### Data for processing
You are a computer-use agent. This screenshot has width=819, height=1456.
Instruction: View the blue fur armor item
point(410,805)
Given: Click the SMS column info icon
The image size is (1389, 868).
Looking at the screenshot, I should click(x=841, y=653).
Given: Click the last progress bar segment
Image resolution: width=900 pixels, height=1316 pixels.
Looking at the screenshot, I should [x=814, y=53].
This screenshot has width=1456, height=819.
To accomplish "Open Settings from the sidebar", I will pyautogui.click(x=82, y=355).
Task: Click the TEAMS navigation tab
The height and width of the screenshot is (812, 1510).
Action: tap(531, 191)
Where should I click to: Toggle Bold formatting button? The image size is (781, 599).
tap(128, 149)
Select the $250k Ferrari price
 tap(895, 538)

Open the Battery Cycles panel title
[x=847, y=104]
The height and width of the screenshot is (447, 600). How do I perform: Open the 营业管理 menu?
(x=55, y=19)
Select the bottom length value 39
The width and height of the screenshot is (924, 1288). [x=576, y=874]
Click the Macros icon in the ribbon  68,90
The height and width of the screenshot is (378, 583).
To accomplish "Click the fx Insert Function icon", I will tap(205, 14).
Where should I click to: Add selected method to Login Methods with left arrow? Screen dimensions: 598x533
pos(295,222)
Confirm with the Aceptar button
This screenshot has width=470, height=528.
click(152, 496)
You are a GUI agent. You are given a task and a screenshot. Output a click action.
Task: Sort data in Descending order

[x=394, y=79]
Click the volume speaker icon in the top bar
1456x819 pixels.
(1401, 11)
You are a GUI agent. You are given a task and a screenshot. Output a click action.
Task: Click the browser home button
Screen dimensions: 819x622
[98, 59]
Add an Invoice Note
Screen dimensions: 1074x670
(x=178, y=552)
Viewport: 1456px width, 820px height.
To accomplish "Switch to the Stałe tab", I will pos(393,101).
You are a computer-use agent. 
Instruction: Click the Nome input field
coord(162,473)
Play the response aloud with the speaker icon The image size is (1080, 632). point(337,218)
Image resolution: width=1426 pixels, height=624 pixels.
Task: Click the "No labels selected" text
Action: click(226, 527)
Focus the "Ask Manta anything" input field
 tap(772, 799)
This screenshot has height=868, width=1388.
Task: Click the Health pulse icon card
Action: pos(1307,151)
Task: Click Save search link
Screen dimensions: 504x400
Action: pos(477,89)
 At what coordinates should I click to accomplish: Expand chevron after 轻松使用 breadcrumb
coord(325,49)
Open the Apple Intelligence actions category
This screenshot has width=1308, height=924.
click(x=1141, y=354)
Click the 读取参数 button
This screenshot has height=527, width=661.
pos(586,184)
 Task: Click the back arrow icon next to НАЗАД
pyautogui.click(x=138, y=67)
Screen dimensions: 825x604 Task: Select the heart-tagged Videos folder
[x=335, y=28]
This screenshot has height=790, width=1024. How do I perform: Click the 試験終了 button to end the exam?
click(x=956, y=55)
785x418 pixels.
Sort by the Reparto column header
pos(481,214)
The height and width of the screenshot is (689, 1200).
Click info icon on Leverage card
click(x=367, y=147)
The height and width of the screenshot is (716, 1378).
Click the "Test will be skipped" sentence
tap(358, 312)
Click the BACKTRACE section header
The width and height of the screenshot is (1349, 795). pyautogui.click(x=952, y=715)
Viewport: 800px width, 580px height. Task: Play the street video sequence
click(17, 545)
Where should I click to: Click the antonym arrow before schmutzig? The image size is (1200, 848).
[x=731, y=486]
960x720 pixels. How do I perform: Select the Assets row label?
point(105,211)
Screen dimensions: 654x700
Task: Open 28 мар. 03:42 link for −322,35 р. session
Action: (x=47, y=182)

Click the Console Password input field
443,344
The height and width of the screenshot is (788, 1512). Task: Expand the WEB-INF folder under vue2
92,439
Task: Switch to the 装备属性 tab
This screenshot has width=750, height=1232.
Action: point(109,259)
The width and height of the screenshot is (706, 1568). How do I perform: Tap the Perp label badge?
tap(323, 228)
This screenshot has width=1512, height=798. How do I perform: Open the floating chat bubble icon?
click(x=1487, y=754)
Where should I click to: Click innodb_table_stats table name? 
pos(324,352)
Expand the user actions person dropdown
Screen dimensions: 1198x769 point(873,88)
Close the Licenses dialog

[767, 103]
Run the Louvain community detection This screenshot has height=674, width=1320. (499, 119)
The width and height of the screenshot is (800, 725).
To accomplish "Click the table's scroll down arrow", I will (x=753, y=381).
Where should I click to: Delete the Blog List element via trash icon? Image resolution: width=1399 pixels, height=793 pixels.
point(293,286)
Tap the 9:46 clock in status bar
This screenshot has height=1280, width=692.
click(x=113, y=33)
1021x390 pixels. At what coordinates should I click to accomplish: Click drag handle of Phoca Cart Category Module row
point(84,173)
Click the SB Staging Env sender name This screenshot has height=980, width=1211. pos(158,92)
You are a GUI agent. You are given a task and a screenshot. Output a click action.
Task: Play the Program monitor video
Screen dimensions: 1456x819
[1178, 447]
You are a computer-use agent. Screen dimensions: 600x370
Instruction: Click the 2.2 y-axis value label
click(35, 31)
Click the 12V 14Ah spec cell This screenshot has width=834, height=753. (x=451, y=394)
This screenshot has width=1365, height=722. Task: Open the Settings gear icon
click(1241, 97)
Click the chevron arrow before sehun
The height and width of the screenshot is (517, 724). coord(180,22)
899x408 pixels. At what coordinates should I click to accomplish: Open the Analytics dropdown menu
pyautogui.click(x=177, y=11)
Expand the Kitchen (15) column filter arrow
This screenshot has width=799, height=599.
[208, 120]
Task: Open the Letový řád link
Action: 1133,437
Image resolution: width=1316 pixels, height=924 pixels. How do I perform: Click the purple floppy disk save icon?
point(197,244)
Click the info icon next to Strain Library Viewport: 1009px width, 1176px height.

### Task
Reproduce the listing verbatim from the line with "Viewport: 1456px width, 820px height." up to and including the line with "pyautogui.click(x=138, y=67)".

### Written reply
Viewport: 1456px width, 820px height.
To accomplish "Switch to the Stałe tab", I will pos(393,101).
You are a computer-use agent. 
Instruction: Click the Nome input field
coord(162,473)
Play the response aloud with the speaker icon The image size is (1080, 632). point(337,218)
Image resolution: width=1426 pixels, height=624 pixels.
Task: Click the "No labels selected" text
Action: click(226, 527)
Focus the "Ask Manta anything" input field
 tap(772, 799)
This screenshot has height=868, width=1388.
Task: Click the Health pulse icon card
Action: pos(1307,151)
Task: Click Save search link
Screen dimensions: 504x400
Action: pos(477,89)
 At what coordinates should I click to accomplish: Expand chevron after 轻松使用 breadcrumb
coord(325,49)
Open the Apple Intelligence actions category
This screenshot has width=1308, height=924.
click(x=1141, y=354)
Click the 读取参数 button
This screenshot has height=527, width=661.
pos(586,184)
 Task: Click the back arrow icon next to НАЗАД
pyautogui.click(x=138, y=67)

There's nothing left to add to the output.